OBJECTIF TRAITEMENT CNIL :
La mise en œuvre de traitements de données à caractère personnel relatifs aux systèmes de vidéosurveillance est autorisée au sein des locaux et établissements de l’A.P. Ces systèmes visent à garantir la sécurité des infrastructures pénitentiaires et des personnes qui s’y trouvent. Ils permettent de prévenir, constater et poursuivre les infractions pénales par :
– La surveillance des PPSMJ et des personnes autorisées à accéder aux locaux de l’A.P ;
– La détection d’événements susceptibles de perturber l’ordre dans les établissements et locaux de l’A.P ;
– La constatation d’incidents menaçant la sécurité du personnel de l’A.P ou des personnes sous sa responsabilité ;
– La détection d’incidents tels que les agressions, dégradations, trafics, émeutes, projections, intrusions ou évasions.
EST-CE LÉGAL DE SURVEILLER SES EMPLOYÉS PAR CAMÉRA ?
Oui, mais filmer en permanence un agent à son poste de travail est disproportionné. La vidéosurveillance doit viser la sécurité des biens et des personnes, non la surveillance des agents. Cet acte est condamnable.
Un employeur peut-il me surveiller par caméra pendant 7 heures de travail, ou utiliser les caméras après ma date ou heures de service pour visionner mes faits et gestes sans motif légitime ?
Non, cela constitue un espionnage abusif !
Mes chers camarades, des dérives se produisent au sein de nos murs, dans tout le centre pénitentiaire de V.L.M. Certes, nous ne sommes pas les braves petits moutons que notre direction désire voir évoluer professionnellement, mais nous restons vigilants à leurs actes !
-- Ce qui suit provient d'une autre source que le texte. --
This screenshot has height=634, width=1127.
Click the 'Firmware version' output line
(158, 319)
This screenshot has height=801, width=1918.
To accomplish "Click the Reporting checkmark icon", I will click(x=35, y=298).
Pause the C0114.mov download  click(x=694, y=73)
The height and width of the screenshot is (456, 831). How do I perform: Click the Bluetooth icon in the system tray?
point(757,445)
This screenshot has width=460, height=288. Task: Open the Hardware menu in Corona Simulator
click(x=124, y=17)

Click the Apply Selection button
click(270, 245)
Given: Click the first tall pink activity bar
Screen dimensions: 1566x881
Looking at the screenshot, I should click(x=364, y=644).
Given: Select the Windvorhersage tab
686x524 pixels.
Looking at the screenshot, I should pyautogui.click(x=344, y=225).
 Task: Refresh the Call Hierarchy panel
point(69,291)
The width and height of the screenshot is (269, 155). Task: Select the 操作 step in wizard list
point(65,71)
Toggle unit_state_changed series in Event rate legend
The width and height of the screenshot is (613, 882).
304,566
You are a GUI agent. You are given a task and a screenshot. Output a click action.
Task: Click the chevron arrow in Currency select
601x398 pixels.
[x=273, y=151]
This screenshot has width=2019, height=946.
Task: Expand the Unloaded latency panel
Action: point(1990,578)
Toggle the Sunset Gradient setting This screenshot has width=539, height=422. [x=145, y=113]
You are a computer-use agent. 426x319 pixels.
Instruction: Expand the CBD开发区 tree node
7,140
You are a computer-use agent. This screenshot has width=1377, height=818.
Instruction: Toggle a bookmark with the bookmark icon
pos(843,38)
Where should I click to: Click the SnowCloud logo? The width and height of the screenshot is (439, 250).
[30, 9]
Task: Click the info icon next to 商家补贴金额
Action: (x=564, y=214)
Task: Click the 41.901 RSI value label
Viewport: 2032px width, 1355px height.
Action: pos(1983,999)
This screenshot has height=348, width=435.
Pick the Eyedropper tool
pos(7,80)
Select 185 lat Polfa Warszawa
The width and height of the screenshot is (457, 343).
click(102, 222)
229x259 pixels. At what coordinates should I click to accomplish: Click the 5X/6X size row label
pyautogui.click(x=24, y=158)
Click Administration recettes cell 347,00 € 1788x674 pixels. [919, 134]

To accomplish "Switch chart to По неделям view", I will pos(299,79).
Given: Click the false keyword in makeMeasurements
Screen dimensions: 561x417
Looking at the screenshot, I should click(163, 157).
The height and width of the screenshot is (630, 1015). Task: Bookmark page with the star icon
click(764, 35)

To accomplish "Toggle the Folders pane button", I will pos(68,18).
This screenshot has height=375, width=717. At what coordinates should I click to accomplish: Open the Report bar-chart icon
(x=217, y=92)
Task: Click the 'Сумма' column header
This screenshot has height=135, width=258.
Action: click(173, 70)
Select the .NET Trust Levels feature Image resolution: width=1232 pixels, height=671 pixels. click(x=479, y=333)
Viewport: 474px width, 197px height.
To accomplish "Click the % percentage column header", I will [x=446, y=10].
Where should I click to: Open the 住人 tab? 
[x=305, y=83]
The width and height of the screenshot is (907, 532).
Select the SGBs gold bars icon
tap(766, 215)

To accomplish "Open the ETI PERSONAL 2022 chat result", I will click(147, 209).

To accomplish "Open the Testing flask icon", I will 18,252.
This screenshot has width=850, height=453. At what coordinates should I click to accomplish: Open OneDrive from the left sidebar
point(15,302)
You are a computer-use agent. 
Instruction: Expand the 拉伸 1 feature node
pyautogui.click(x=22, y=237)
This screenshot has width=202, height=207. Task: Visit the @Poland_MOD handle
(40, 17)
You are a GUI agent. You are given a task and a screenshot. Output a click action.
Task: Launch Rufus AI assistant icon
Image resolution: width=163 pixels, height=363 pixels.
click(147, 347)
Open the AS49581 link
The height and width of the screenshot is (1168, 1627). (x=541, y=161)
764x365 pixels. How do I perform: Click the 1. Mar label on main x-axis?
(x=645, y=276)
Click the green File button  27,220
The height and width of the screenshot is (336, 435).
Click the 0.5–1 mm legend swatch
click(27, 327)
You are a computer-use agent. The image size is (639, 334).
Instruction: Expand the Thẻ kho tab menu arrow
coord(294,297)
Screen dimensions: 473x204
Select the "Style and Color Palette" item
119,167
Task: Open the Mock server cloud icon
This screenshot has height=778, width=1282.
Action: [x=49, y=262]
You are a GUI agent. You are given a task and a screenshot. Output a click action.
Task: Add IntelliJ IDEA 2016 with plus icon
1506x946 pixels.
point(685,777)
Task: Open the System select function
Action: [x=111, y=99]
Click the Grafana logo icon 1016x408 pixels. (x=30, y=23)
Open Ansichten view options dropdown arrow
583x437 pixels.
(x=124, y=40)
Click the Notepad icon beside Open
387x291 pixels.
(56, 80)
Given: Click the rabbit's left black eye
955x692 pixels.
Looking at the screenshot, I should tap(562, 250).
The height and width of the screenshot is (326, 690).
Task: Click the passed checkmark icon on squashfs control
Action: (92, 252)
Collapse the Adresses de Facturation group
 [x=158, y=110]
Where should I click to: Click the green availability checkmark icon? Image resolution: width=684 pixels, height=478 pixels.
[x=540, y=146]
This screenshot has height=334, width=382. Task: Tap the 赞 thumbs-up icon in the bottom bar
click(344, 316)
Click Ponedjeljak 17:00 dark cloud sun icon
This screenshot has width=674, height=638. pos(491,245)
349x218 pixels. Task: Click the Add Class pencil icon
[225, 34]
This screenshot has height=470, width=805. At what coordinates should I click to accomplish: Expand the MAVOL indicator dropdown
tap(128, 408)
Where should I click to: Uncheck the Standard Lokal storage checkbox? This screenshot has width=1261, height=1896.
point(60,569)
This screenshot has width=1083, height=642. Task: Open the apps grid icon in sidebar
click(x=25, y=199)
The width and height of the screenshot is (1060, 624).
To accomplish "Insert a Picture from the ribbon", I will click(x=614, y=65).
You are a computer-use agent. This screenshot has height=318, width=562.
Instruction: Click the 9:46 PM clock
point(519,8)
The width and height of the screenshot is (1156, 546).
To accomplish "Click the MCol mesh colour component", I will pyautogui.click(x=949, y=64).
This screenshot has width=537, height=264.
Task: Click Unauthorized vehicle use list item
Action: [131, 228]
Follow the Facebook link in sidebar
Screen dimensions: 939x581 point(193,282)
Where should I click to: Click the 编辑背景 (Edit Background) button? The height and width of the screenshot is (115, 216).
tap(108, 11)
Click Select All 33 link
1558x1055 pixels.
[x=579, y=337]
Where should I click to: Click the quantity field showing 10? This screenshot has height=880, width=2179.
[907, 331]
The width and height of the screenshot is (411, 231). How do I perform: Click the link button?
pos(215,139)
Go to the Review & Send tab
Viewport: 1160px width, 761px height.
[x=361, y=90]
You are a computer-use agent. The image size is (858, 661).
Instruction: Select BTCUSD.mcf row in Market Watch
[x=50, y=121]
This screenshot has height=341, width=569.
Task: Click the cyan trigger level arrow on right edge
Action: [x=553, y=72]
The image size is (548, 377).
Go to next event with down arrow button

Pendant que vous nous cherchez des poux, chers dirigeants, nos collègues patientent ; par exemple, pendant 5 heures aux urgences ce week-end, pour un simple scanner d’un détenu instable qui a tenté de se pendre, que nos agents ont sauvé, et qui tentera d’utiliser son pied à perf contre l’équipe médicale et mordra un camarade. La sécurité viendra prêter main-forte à nos collègues ! Le camarade mordu, à son tour, sera pris en charge par le service médical d’urgence de Lapeyronie ! Ou alors parlons de ce magnifique coup de pied porté par X à la jambe de notre camarade pendant une intervention plus que propre. Bilan, un autre collègue blessé aujourd’hui ! Ou encore nos camarades qui se font insulter chaque jour au QI/QD: « donnez-moi mes claquettes bande de fils de putes ! » Toujours aujourd‘hui !
Il est temps de revoir vos priorités ! Plutôt que de « mater » nos camarades, battez-vous pour nos effectifs et nos prises en charges en extraction d’urgence par exemple ! Le respect amène le respect, le mépris engendre les rendez-vous sur nos parvis ! À bon entendeur !!